This week, the RCL has invited us back into the Year of Luke. We jump back in, having skipped over the Temptation in the Wilderness, with Jesus “filled with the power of the Spirit” and making his way back home, to Nazareth in Galilee. We are still at the very beginning stages of Jesus’ ministry. There is yet not mention of disciples: it is just Jesus wandering around the countryside saying strange things and healing the random stranger; trying to figure out what it all means. Himself, it would seem, waiting for a revelation, a manifestation, an Epiphany.
Twice in chapter 4 of Luke’s Gospel, the NRSV (still our preferred version here at Saint Paul’s, though mostly out of convenience, lectionarypage.net is NRSV) uses the word “Report” to explain how news about Jesus is spreading around the Galilean countryside.
4:14 (the opening verse in this week’s pericope) – Then Jesus, filled with the power of the Spirit, returned to Galilee, and a report about him spread through all the surrounding country.

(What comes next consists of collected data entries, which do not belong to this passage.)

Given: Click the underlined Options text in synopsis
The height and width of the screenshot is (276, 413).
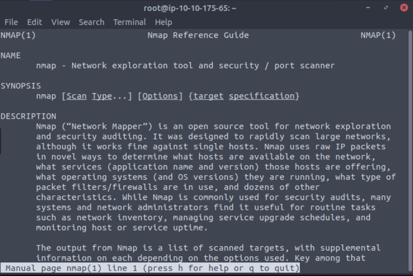Looking at the screenshot, I should point(160,96).
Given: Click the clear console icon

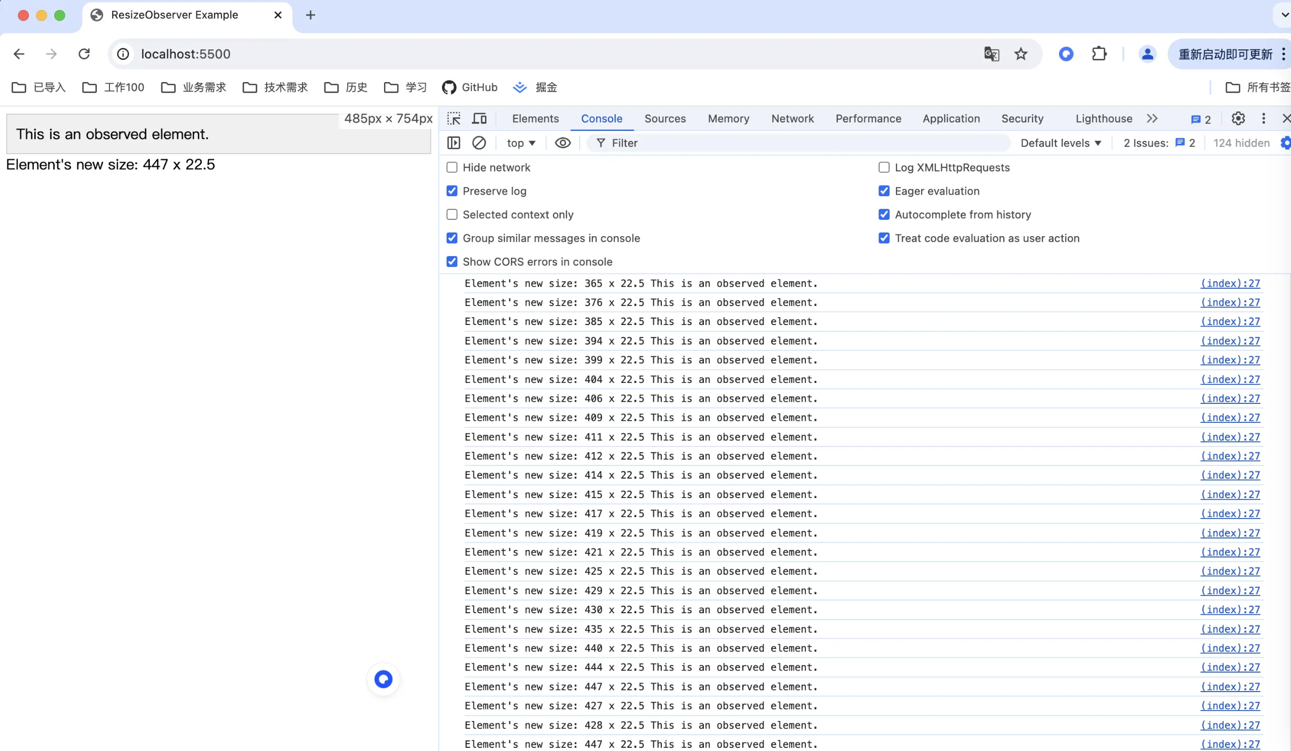Looking at the screenshot, I should [x=479, y=143].
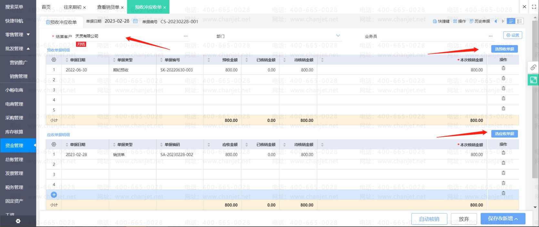Delete row 1 of the 预收单据明细 table
This screenshot has width=539, height=227.
pyautogui.click(x=503, y=68)
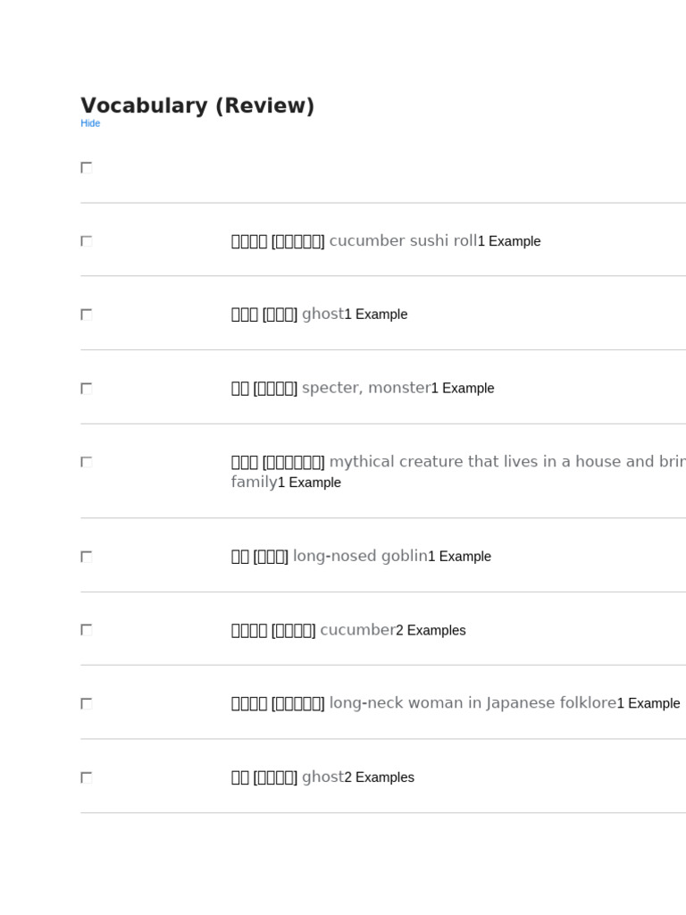This screenshot has width=686, height=915.
Task: Expand 1 Example for first ghost entry
Action: coord(376,314)
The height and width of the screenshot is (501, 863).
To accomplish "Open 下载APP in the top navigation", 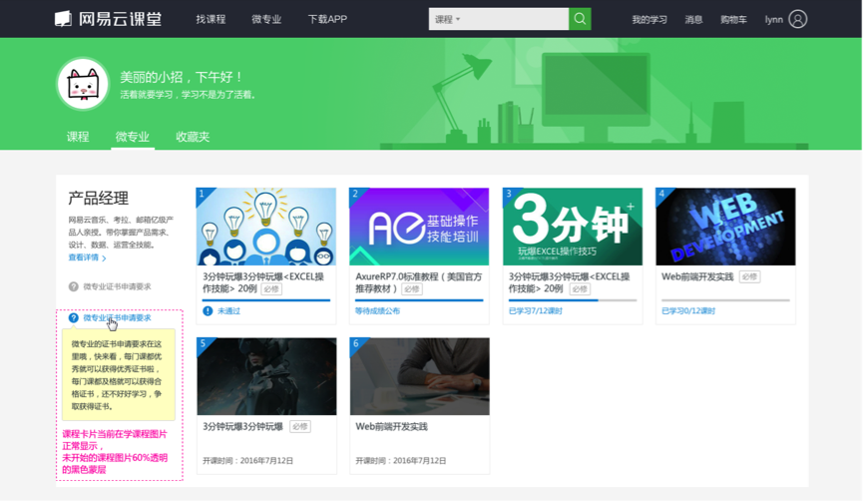I will click(x=327, y=19).
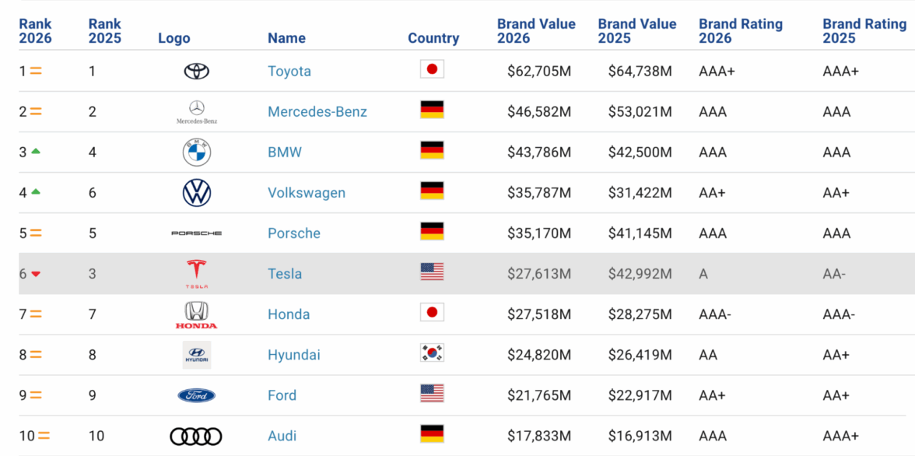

4:37 (the end of the healing of a man with an unclean spirit) – And a report about him began to reach every place in the region.
As I read 4:14, I thought it sounded like a strange turn of phrase, “a report about him spread,” so I decided to dig a little deeper. Seems that we find the English word “report” only in those two instances in Luke’s fourth chapter, but the Greek is two very different word. In 4:14, the report is “pheme:” news, report, or fame. In 4:37, the report is “echos:” a noise.

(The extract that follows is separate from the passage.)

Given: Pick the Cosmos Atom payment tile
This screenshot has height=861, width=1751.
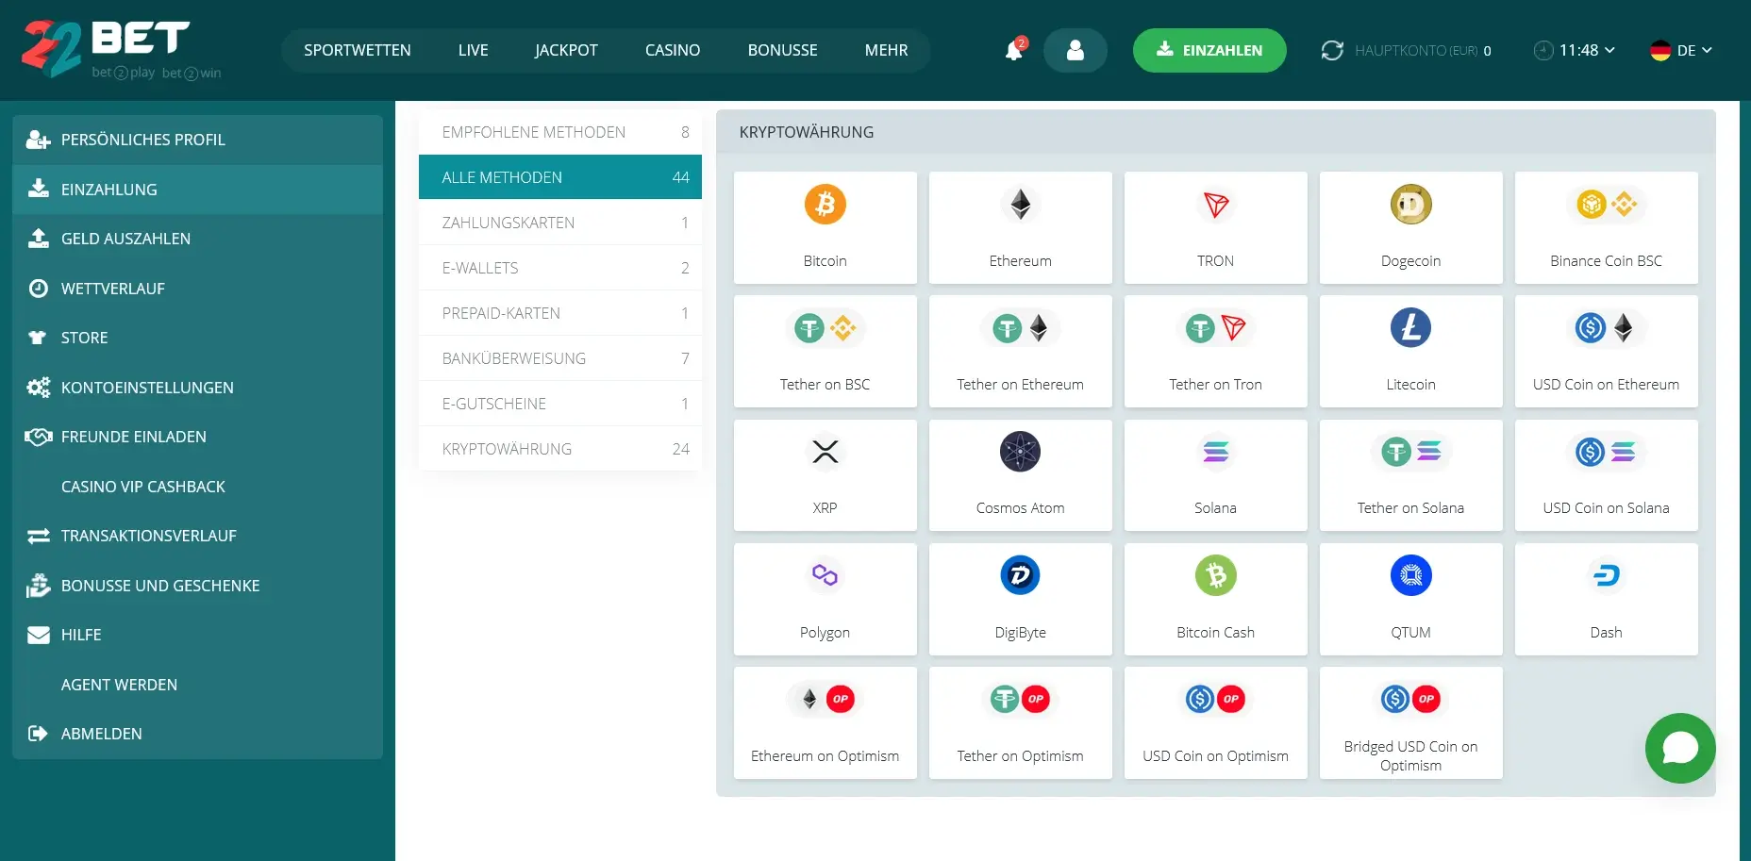Looking at the screenshot, I should [x=1020, y=474].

I know, Greek word studies by a barely competent preacher who studied Greek almost a decade ago is a dangerous thing, but notice your response to these two words: fame and nose. Do you notice a difference? I sure do. It seems as though the crowd that gather in the Synagogue in Nazareth has come to see someone famous. When he doesn’t live up to their expectations, they threaten to kill him. What follows him from then on is the noise: the sound of the angry mob, the rattle of chains, the crack of a whip, and the jeers and sneers of those who expected his message to be lush and simple.

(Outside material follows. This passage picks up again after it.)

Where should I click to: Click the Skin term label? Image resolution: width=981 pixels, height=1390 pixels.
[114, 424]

Often, as we begin to share the Good News of Jesus, it begins with only the highlights: he healed, he cares, he rose; but if we forget the noise: he taught, he admonished, he yelled, he cried, he died; we miss the fullness of the story of Jesus. We can’t just take the good without the bad, and we ought not only share the bad, forgetting the good. Instead, we should remember that grace comes through judgment, that joy comes after sorrow, and that noise and fame are two sides of the same coin.